Collected data:
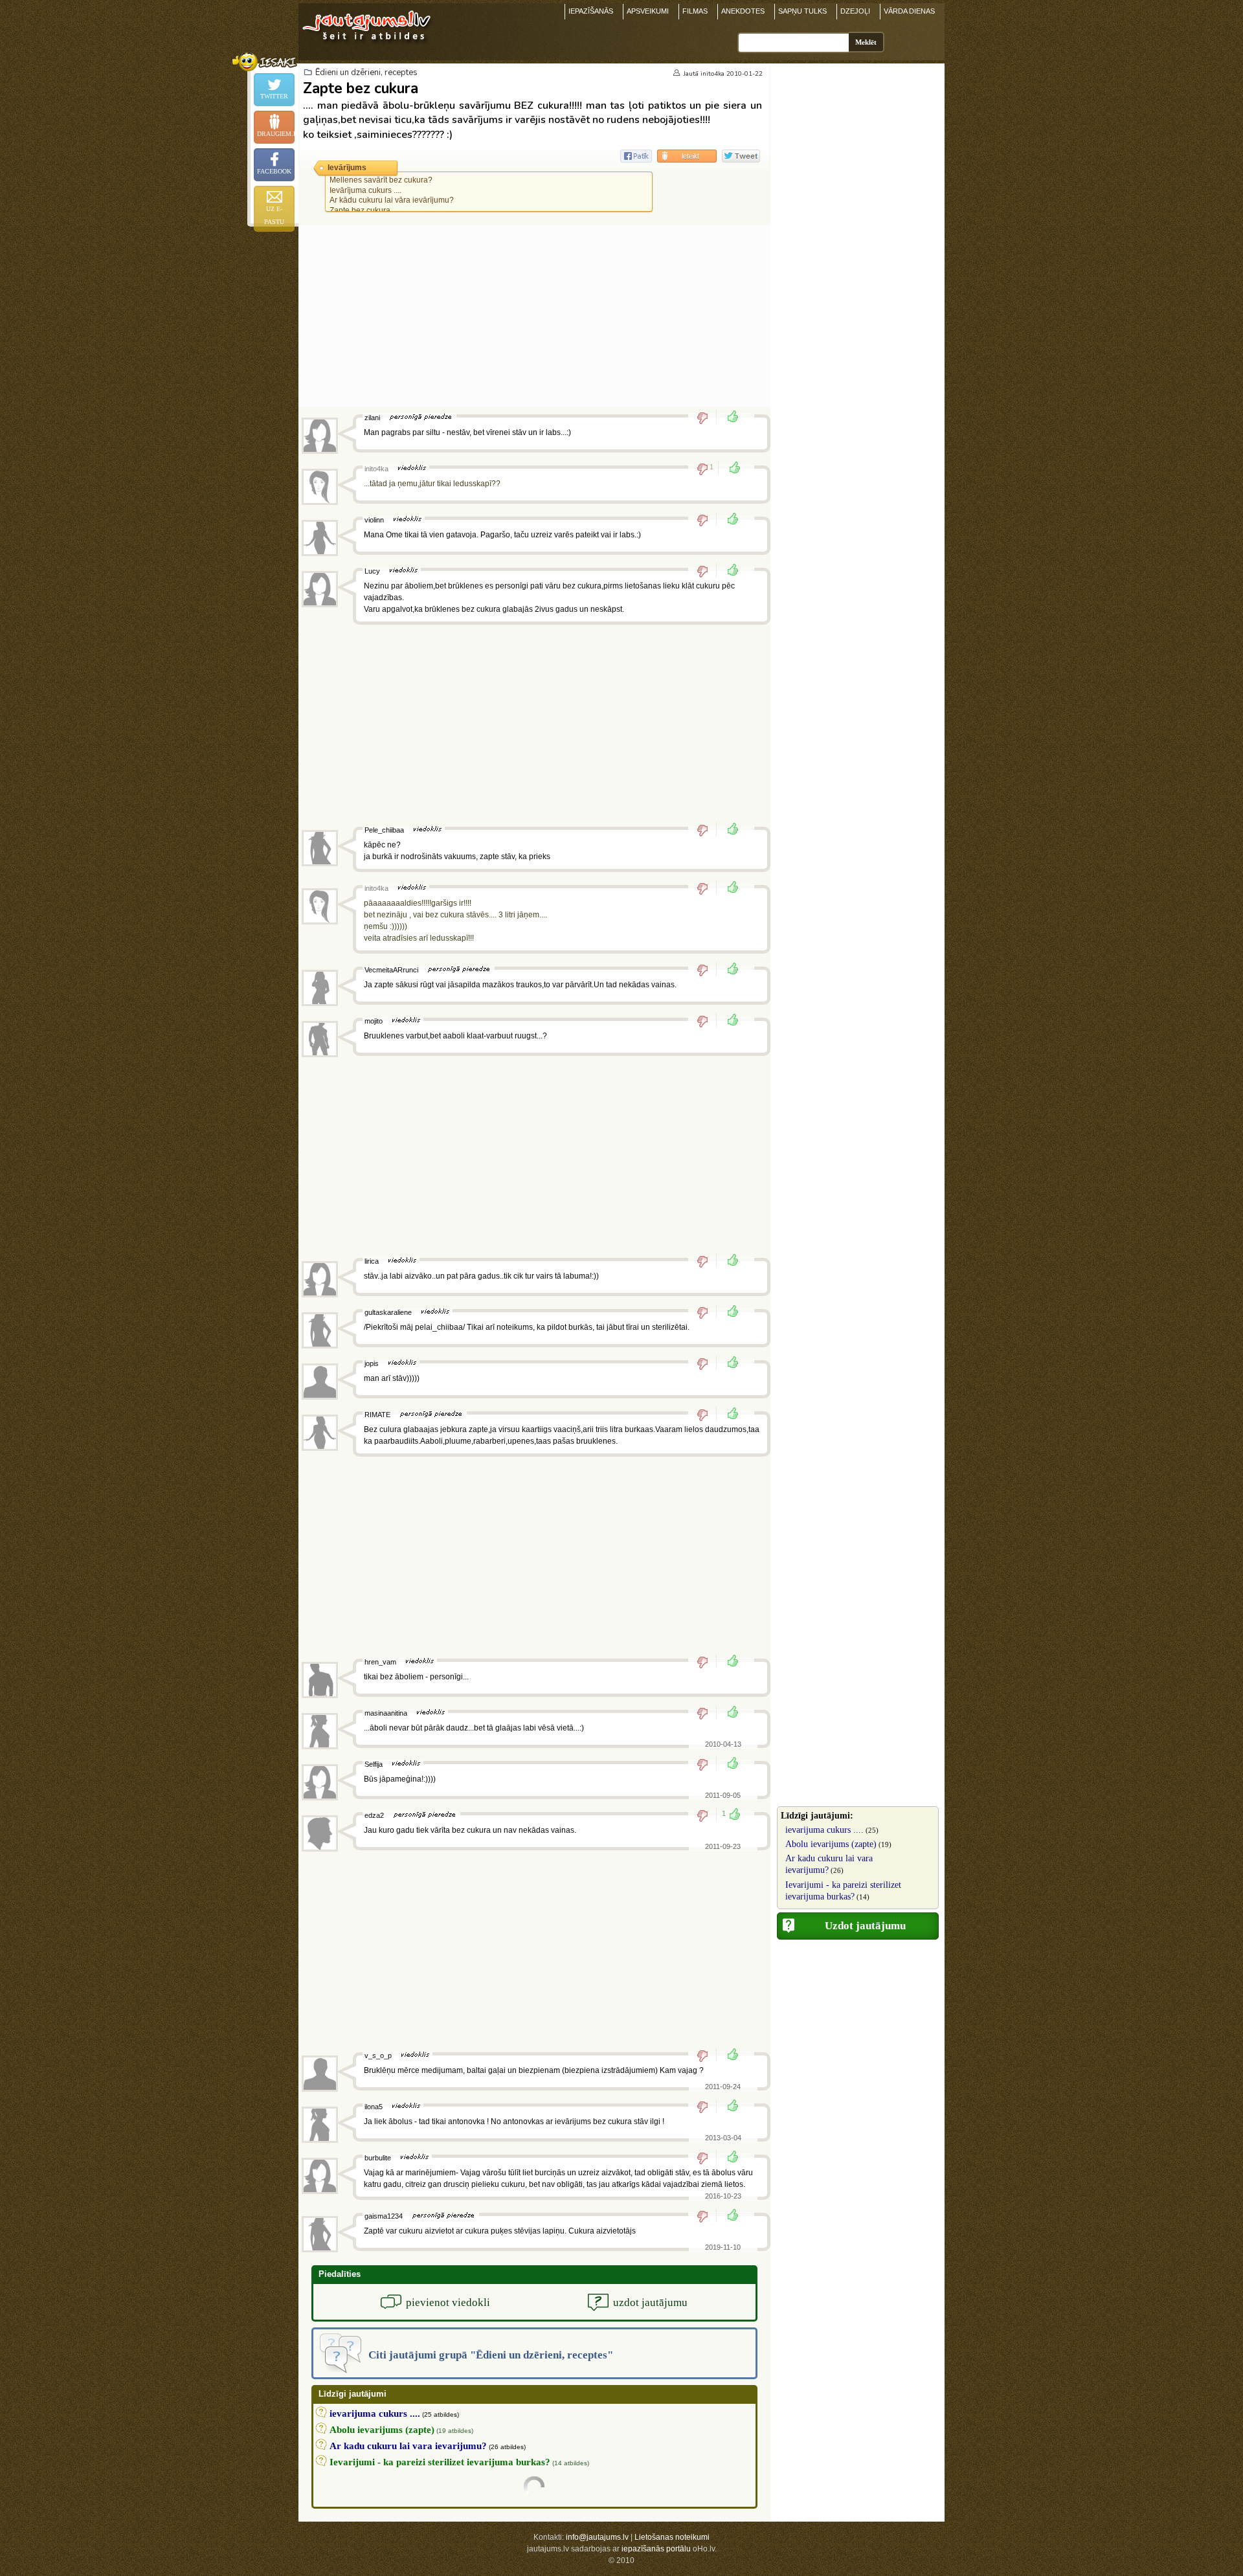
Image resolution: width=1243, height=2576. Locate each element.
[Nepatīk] (707, 417)
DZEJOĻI (855, 11)
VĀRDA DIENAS (909, 11)
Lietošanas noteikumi (672, 2537)
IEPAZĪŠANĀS (590, 11)
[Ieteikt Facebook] (636, 156)
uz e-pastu (274, 215)
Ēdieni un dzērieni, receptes (366, 72)
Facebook (274, 171)
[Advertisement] (534, 316)
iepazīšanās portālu (656, 2548)
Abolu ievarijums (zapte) (831, 1844)
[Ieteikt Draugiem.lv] (687, 156)
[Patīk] (729, 417)
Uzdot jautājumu (865, 1926)
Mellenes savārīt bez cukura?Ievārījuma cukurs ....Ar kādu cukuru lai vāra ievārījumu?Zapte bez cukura (392, 195)
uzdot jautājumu (650, 2302)
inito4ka (712, 73)
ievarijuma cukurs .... (824, 1830)
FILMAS (695, 11)
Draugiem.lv (276, 133)
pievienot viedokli (448, 2302)
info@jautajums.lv (597, 2537)
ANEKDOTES (743, 11)
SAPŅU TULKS (802, 11)
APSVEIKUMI (648, 11)
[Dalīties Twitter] (741, 156)
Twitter (274, 96)
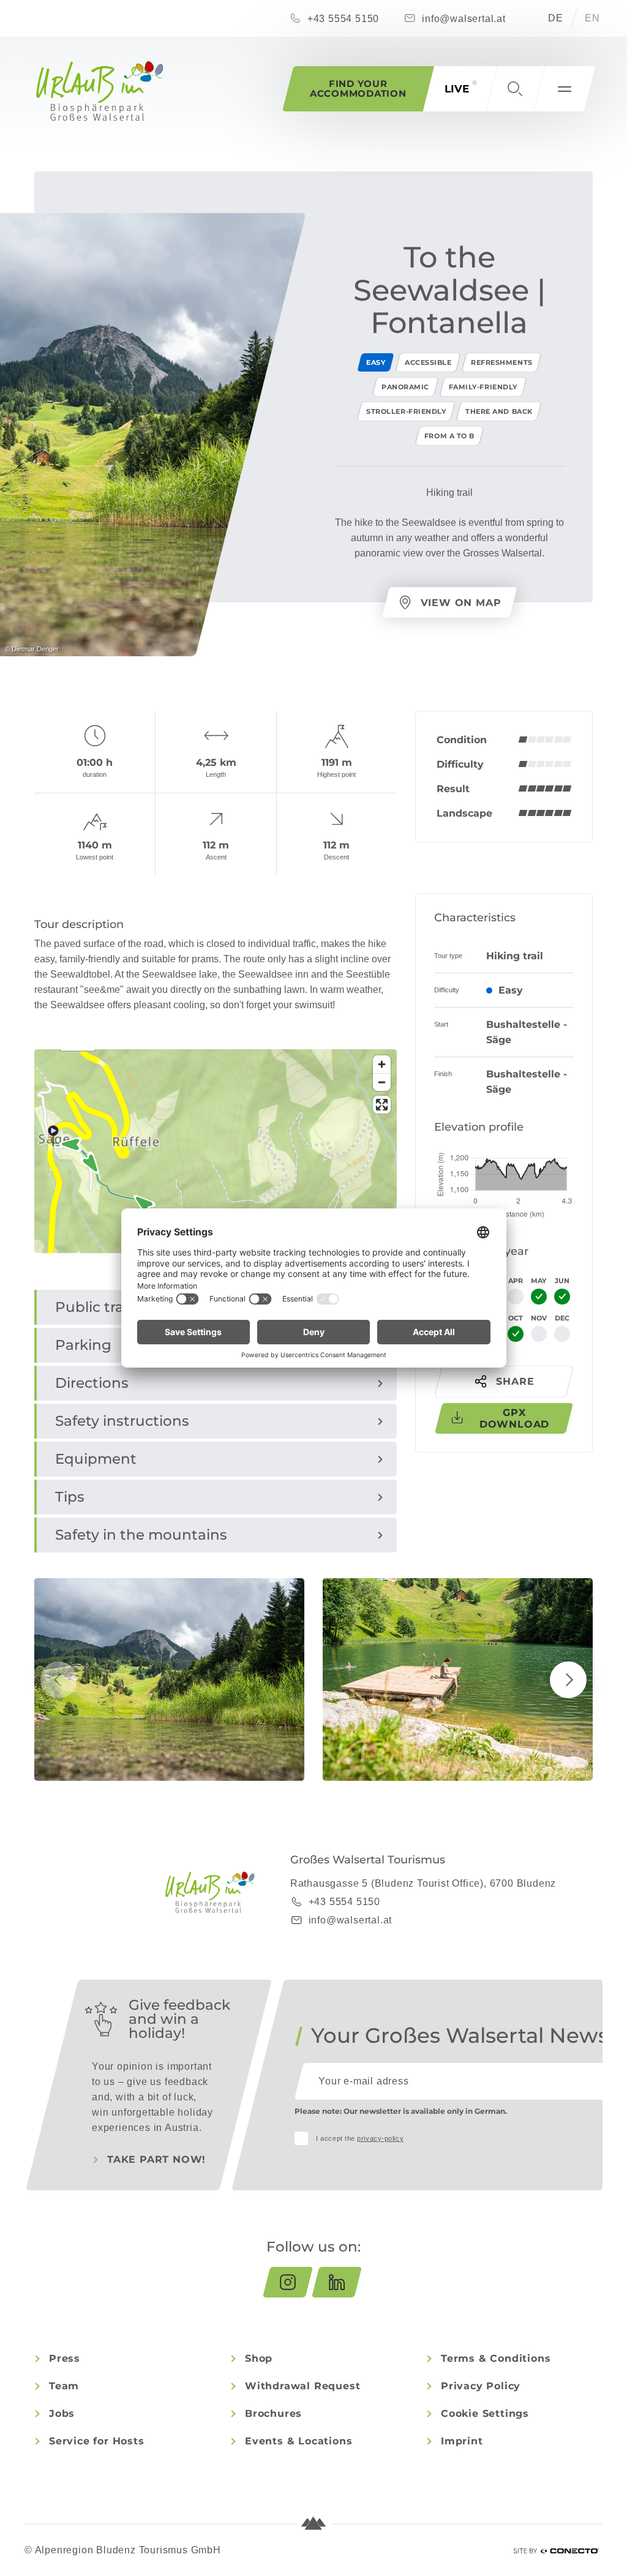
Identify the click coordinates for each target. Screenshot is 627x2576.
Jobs (62, 2413)
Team (64, 2386)
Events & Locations (298, 2441)
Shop (258, 2358)
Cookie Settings (485, 2413)
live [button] (457, 89)
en (592, 18)
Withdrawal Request (302, 2386)
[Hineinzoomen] (382, 1064)
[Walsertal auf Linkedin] (336, 2282)
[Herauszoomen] (382, 1082)
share (515, 1381)
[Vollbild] (382, 1105)
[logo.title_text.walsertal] (99, 91)
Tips (69, 1496)
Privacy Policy (480, 2386)
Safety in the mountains (141, 1534)
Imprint (462, 2441)
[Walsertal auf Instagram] (287, 2282)
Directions (92, 1382)
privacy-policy (380, 2138)
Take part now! (156, 2159)
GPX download (514, 1418)
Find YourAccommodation (358, 88)
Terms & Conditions (495, 2358)
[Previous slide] (58, 1679)
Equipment (96, 1458)
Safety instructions (122, 1420)
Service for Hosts (97, 2441)
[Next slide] (568, 1679)
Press (64, 2358)
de (555, 18)
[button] (515, 88)
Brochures (273, 2413)
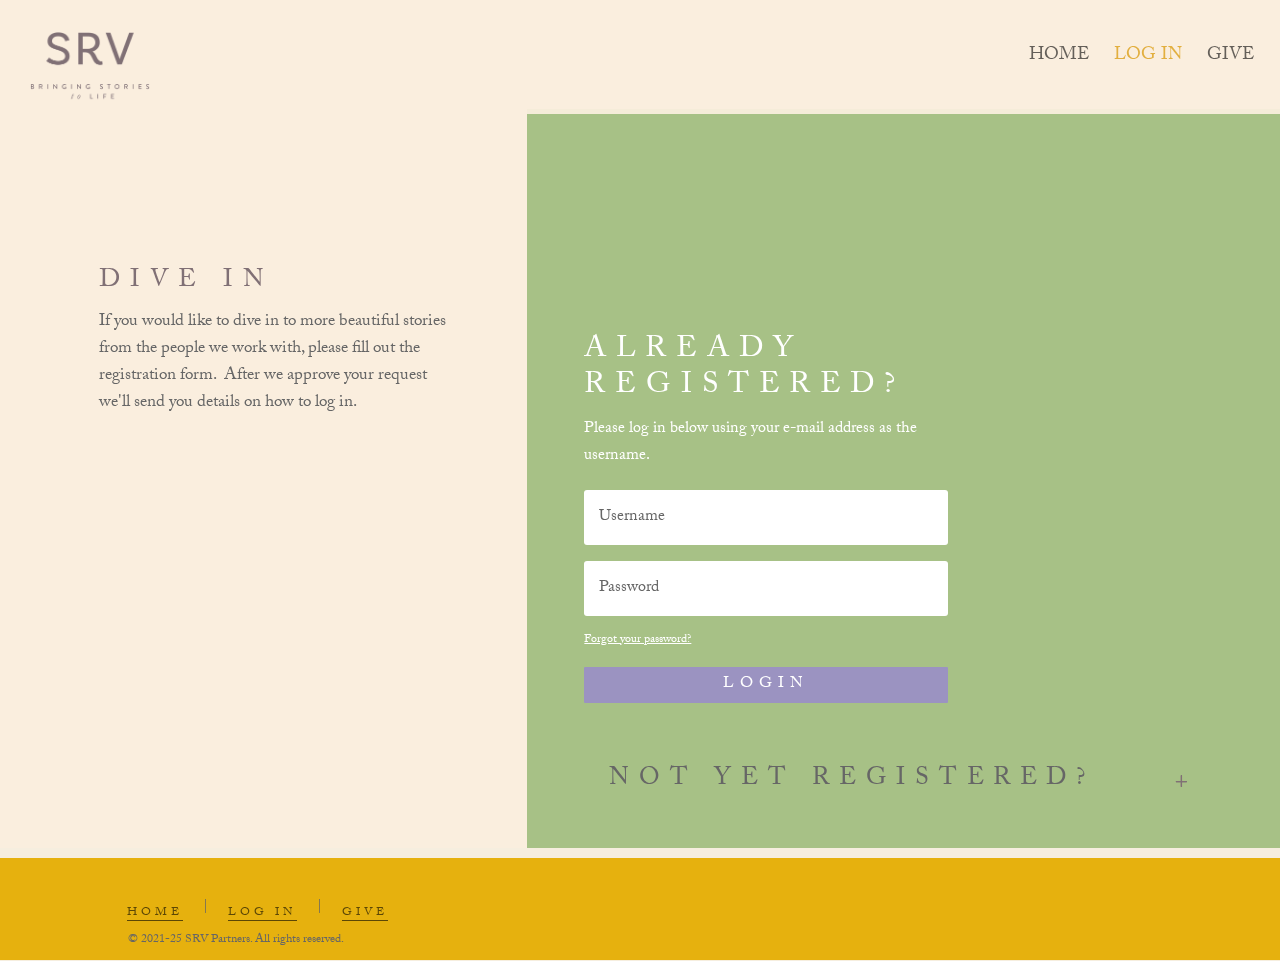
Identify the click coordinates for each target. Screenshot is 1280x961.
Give (1230, 61)
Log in (1148, 61)
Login (766, 684)
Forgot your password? (637, 640)
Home (1059, 61)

▶ [WORK REQUEST]: Give every record again without changing a word. Exclude the pictures.

▶ [COMPLETED EXERCISE]:
Image resolution: width=1243, height=2576. Locate each element.
[Nepatīk] (707, 417)
DZEJOĻI (855, 11)
VĀRDA DIENAS (909, 11)
Lietošanas noteikumi (672, 2537)
IEPAZĪŠANĀS (590, 11)
[Ieteikt Facebook] (636, 156)
uz e-pastu (274, 215)
Ēdieni un dzērieni, receptes (366, 72)
Facebook (274, 171)
[Advertisement] (534, 316)
iepazīšanās portālu (656, 2548)
Abolu ievarijums (zapte) (831, 1844)
[Ieteikt Draugiem.lv] (687, 156)
[Patīk] (729, 417)
Uzdot jautājumu (865, 1926)
Mellenes savārīt bez cukura?Ievārījuma cukurs ....Ar kādu cukuru lai vāra ievārījumu?Zapte bez cukura (392, 195)
uzdot jautājumu (650, 2302)
inito4ka (712, 73)
ievarijuma cukurs .... (824, 1830)
FILMAS (695, 11)
Draugiem.lv (276, 133)
pievienot viedokli (448, 2302)
info@jautajums.lv (597, 2537)
ANEKDOTES (743, 11)
SAPŅU TULKS (802, 11)
APSVEIKUMI (648, 11)
[Dalīties Twitter] (741, 156)
Twitter (274, 96)
Identify the click coordinates for each target. Screenshot is 627x2576.
Jobs (62, 2413)
Team (64, 2386)
Events & Locations (298, 2441)
Shop (258, 2358)
Cookie Settings (485, 2413)
live [button] (457, 89)
en (592, 18)
Withdrawal Request (302, 2386)
[Hineinzoomen] (382, 1064)
[Walsertal auf Linkedin] (336, 2282)
[Herauszoomen] (382, 1082)
share (515, 1381)
[Vollbild] (382, 1105)
[logo.title_text.walsertal] (99, 91)
Tips (69, 1496)
Privacy Policy (480, 2386)
Safety in the mountains (141, 1534)
Imprint (462, 2441)
[Walsertal auf Instagram] (287, 2282)
Directions (92, 1382)
privacy-policy (380, 2138)
Take part now! (156, 2159)
GPX download (514, 1418)
Find YourAccommodation (358, 88)
Terms & Conditions (495, 2358)
[Previous slide] (58, 1679)
Equipment (96, 1458)
Safety instructions (122, 1420)
Service for Hosts (97, 2441)
[Next slide] (568, 1679)
Press (64, 2358)
de (555, 18)
[button] (515, 88)
Brochures (273, 2413)
Identify the click coordinates for each target. Screenshot is 1280x961.
Give (1230, 61)
Log in (1148, 61)
Login (766, 684)
Forgot your password? (637, 640)
Home (1059, 61)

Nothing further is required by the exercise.